• _Ausgangstext_
Glaubt man der Presse und den Erklärungen Berliner Politiker, so ist der
Verkauf der Bankgesellschaft der unausweichliche und endgültige Schlußpunkt der
größten Bankenkrise der Bundesrepublik, die das Land Berlin an den Rand der
Pleite brachte.
Aber wird mit der Privatisierung tatsächlich die richtige Schlußfolgerung aus
dem Bankenskandal gezogen? Handelt es sich gar um einen Akt »progressiver
Entstaatlichung«, der – wie einige Vertreter der Linkspartei meinen
– »Teil einer Transformationsstrategie zum demokratischen Sozialismus«
sein kann? Weit mehr spricht dafür, daß der Verkauf der Bankgesellschaft selbst
ein Skandal ist, da mit der ersten Privatisierung einer Sparkasse der von der
Privatbankenlobby lange ersehnte Präzedenzfall geschaffen wird, der die
Grundfesten des öffentlichen Bankwesens in der Bundesrepublik erschüttert. Ein
Skandal, der nur deswegen nicht auffliegt, weil er – wie schon die
Entscheidung zur Abschirmung sämtlicher Risiken und Verluste 2001/02 –
von einer Allparteienkoalition verantwortet wird, an der selbst die Berliner
Linkspartei beteiligt ist.

• _Bereitgestellte Daten_
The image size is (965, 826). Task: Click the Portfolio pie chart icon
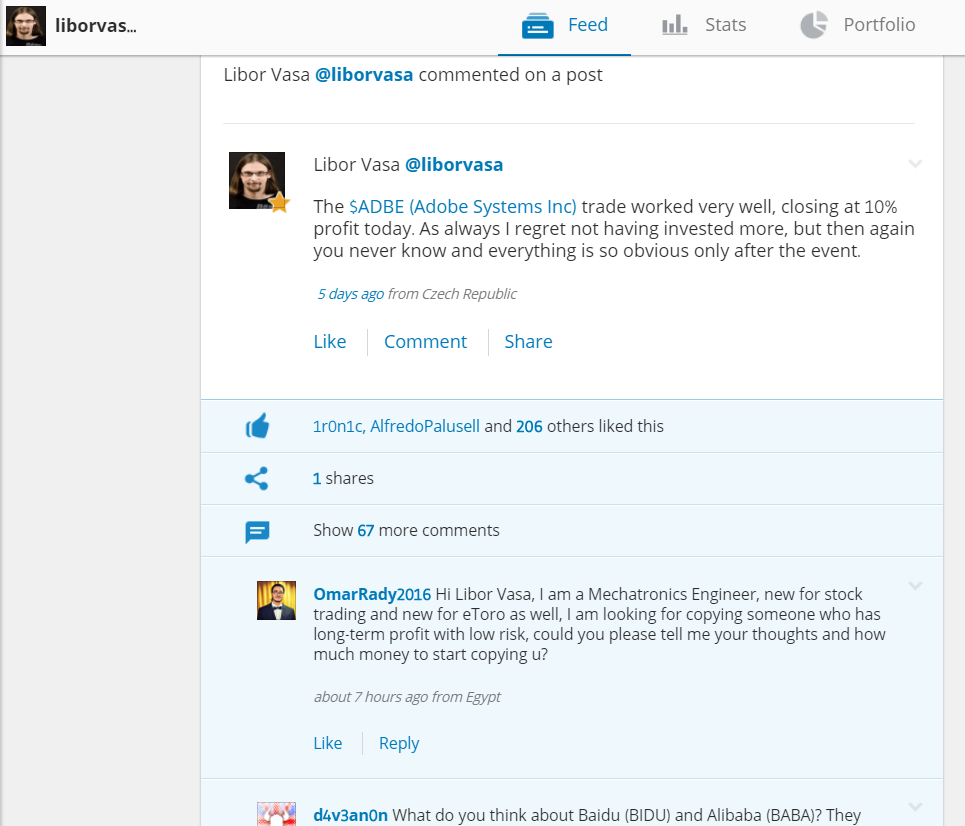pyautogui.click(x=814, y=25)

• _Arbeitsaufträge_
A) Nennen Sie alle verschiedenen zusammengesetzten Substantive im Text zum Verkauf der Bankgesellschaft, die den Wortteil „Bank“ enthalten, jedes nur einmal und in der Form, in der es dort steht.
B) Welche Entscheidung wurde laut dem Text zum Verkauf der Bankgesellschaft 2001/02 getroffen?
C) Setzen Sie den Text zum Verkauf der Bankgesellschaft im Anschluss an seinen letzten Satz fort.
Die Daten spielen hierbei keine Rolle.

• _Lösungen im Einzelnen_
A) Bankgesellschaft, Bankenkrise, Bankenskandal, Privatbankenlobby, Bankwesens

B) Die Entscheidung zur Abschirmung sämtlicher Risiken und Verluste.

C)
Die Vorgeschichte
Der Grundstein für den Berliner Bankenskandal wurde schon Anfang der neunziger
Jahre gelegt. Da mit dem Ende der DDR die Notwendigkeit entfallen war,
(West)Berlin durch umfangreiche Subventionen zu einer glänzenden Metropole
hochzupäppeln, plagte den Berliner Politklüngel die Not, welche Finanzquellen
man künftig anzapfen könne. So gerieten die Sparkassen ins Visier, bei denen
sich beträchtliche Sparpolster angesammelt hatten und die daher mit den
privaten Berliner Banken zu einem finanzstarken Konzern zusammengeschlossen
werden sollten. Begründet wurde die Notwendigkeit der Fusion schon zur Zeit des
rot-grünen Senats (1989) mit dem Argument, daß die Sparkassen wegen ihrer
öffentlich-rechtlichen Bindungen keine »richtigen« Bankgeschäfte tätigen
könnten, während die privaten Berliner Banken nicht kapitalkräftig genug seien,
um der verschärften Konkurrenz im europäischen Binnenmarkt standhalten zu
können.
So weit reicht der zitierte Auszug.